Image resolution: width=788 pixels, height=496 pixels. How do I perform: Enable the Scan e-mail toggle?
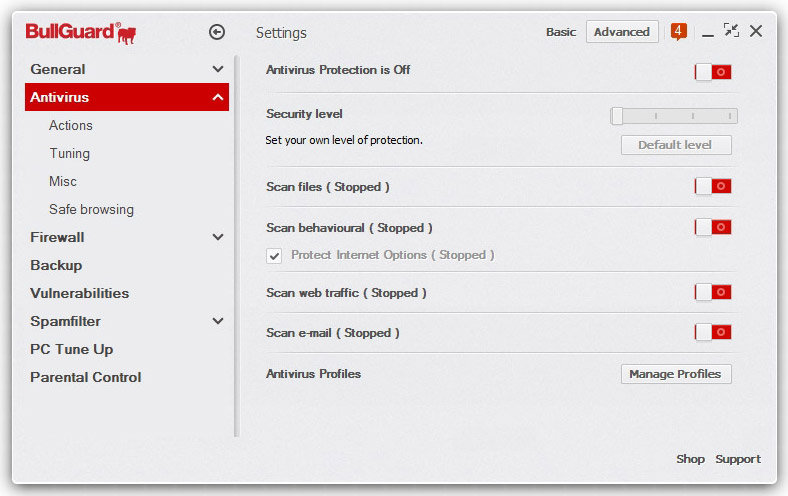[713, 332]
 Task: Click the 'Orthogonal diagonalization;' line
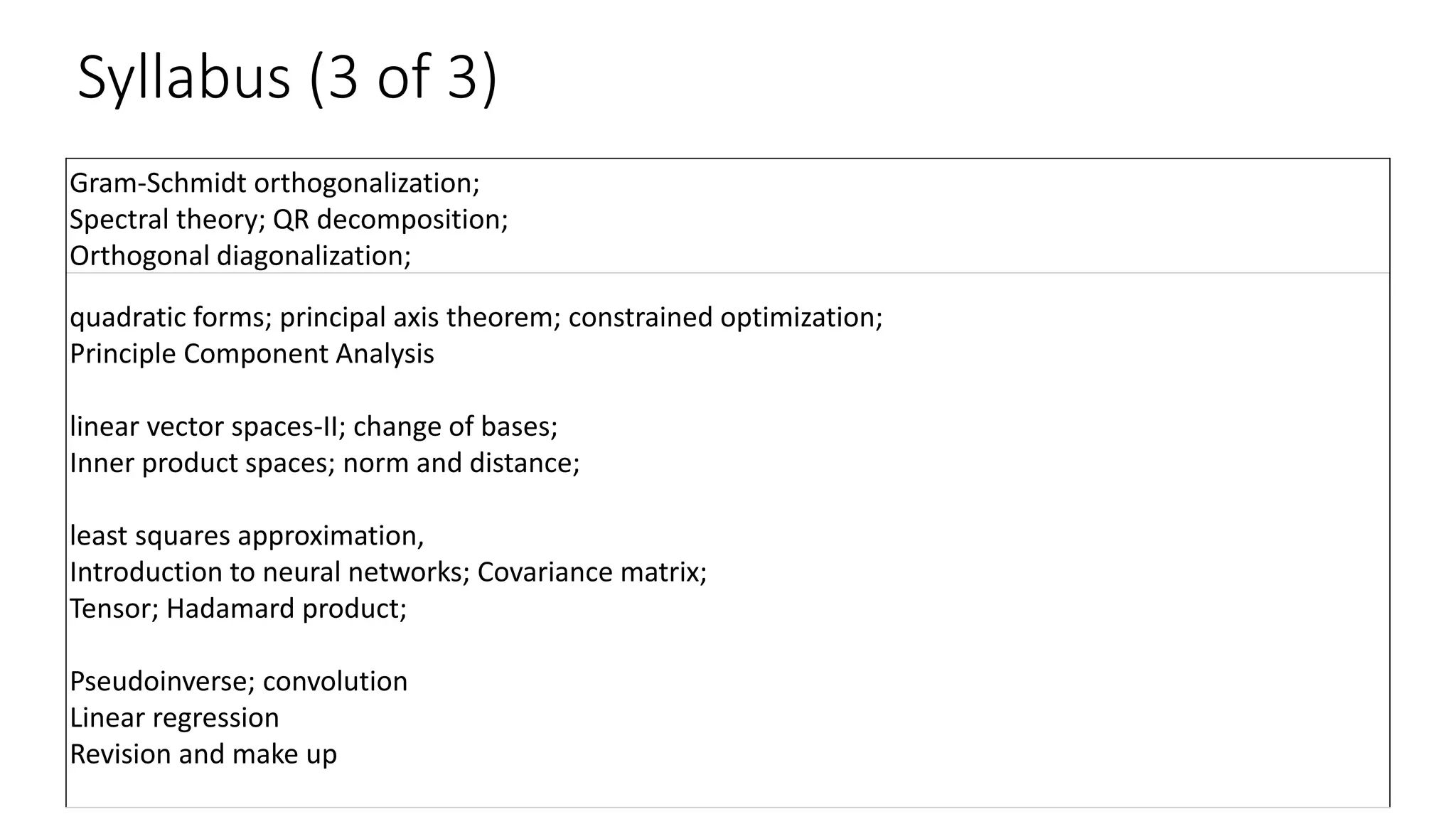[240, 256]
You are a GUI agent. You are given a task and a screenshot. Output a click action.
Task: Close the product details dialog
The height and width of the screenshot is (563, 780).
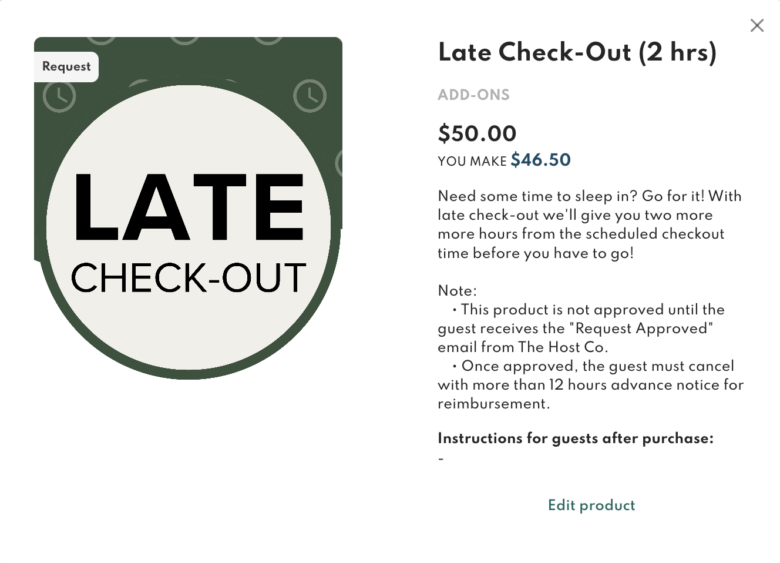[757, 25]
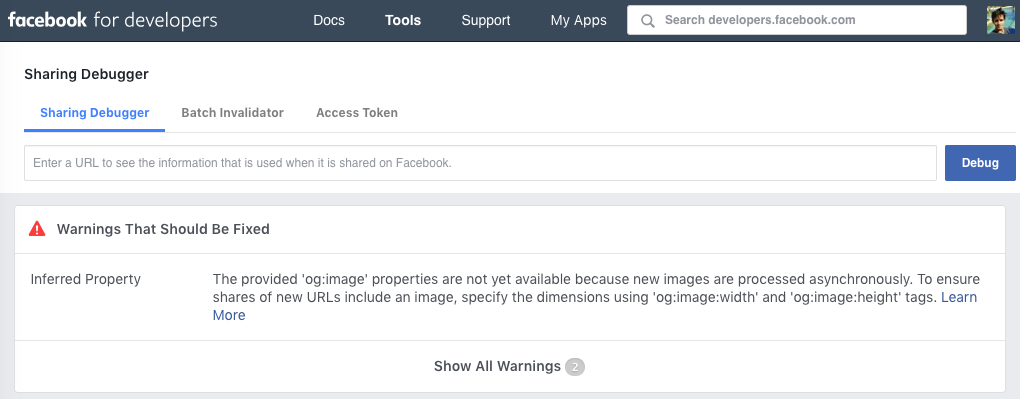Image resolution: width=1020 pixels, height=399 pixels.
Task: Select the Access Token tab
Action: pos(356,113)
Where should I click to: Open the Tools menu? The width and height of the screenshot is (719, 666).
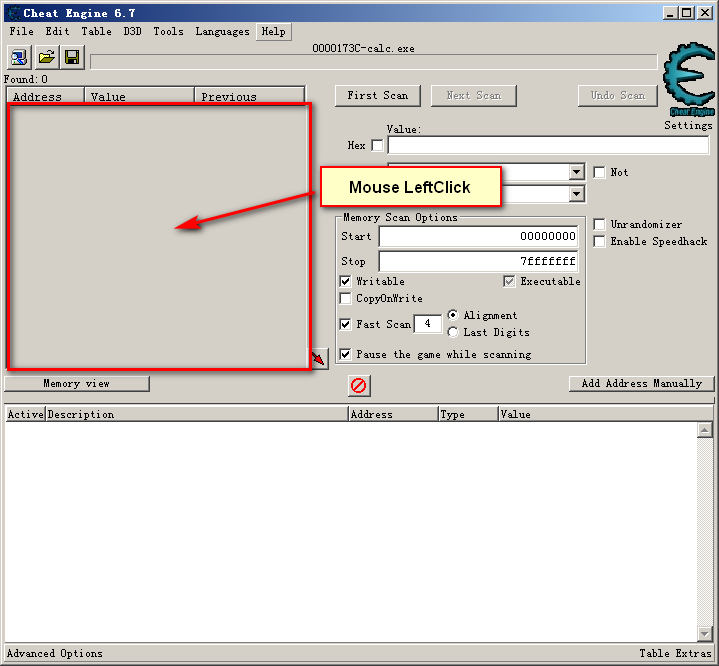[168, 31]
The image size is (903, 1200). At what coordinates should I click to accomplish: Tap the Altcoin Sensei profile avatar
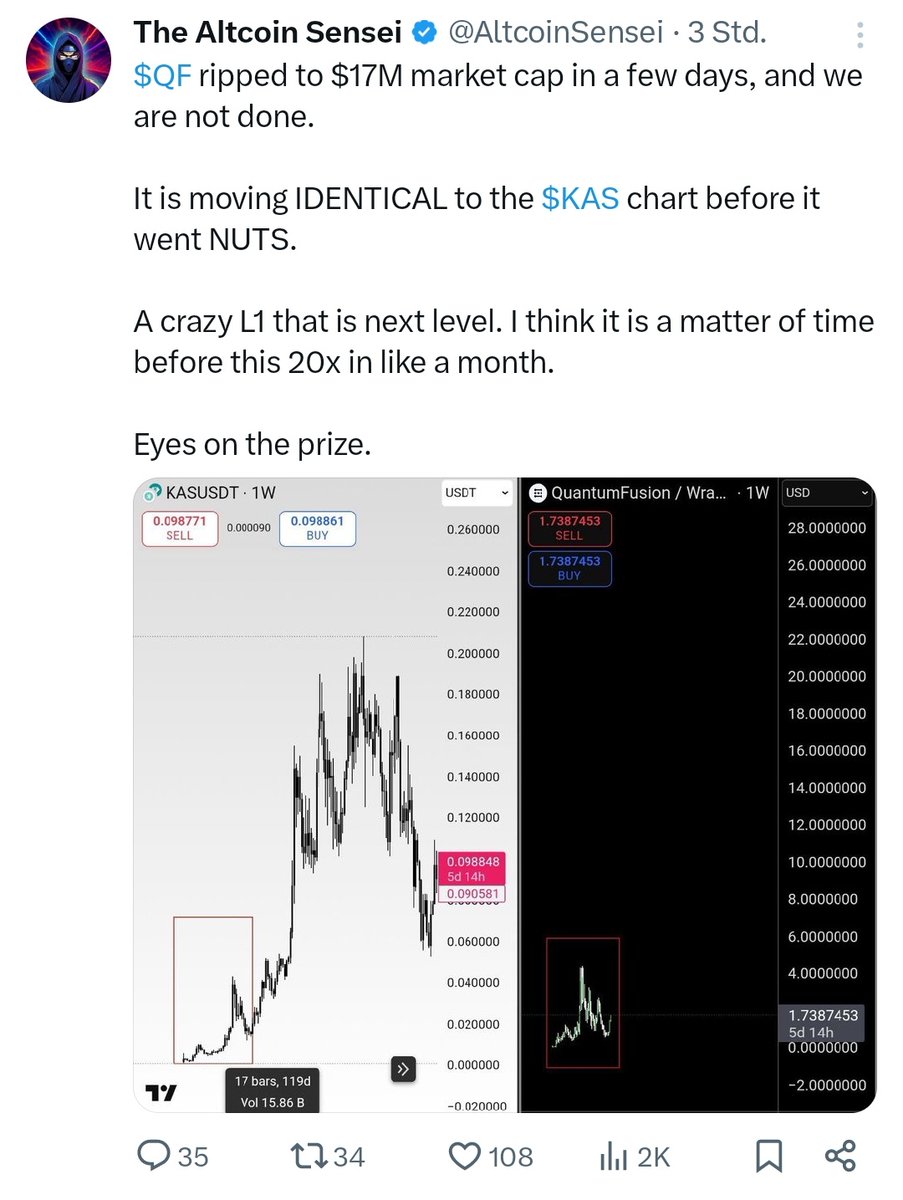66,61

━━━

A picture must not appear in the copy. Transcribe exactly the lines from the one with "You are a GUI" through the final line of the entries, both included, and no more.

*Exercise answer*
You are a GUI agent. You are given a task and a screenshot. Output a click action.
Task: Close the product details dialog
The height and width of the screenshot is (563, 780).
[757, 25]
Image resolution: width=1020 pixels, height=399 pixels.
Task: Select the Access Token tab
Action: pos(356,113)
Where should I click to: Open the Tools menu? The width and height of the screenshot is (719, 666).
[168, 31]
The image size is (903, 1200). At what coordinates should I click to accomplish: Tap the Altcoin Sensei profile avatar
66,61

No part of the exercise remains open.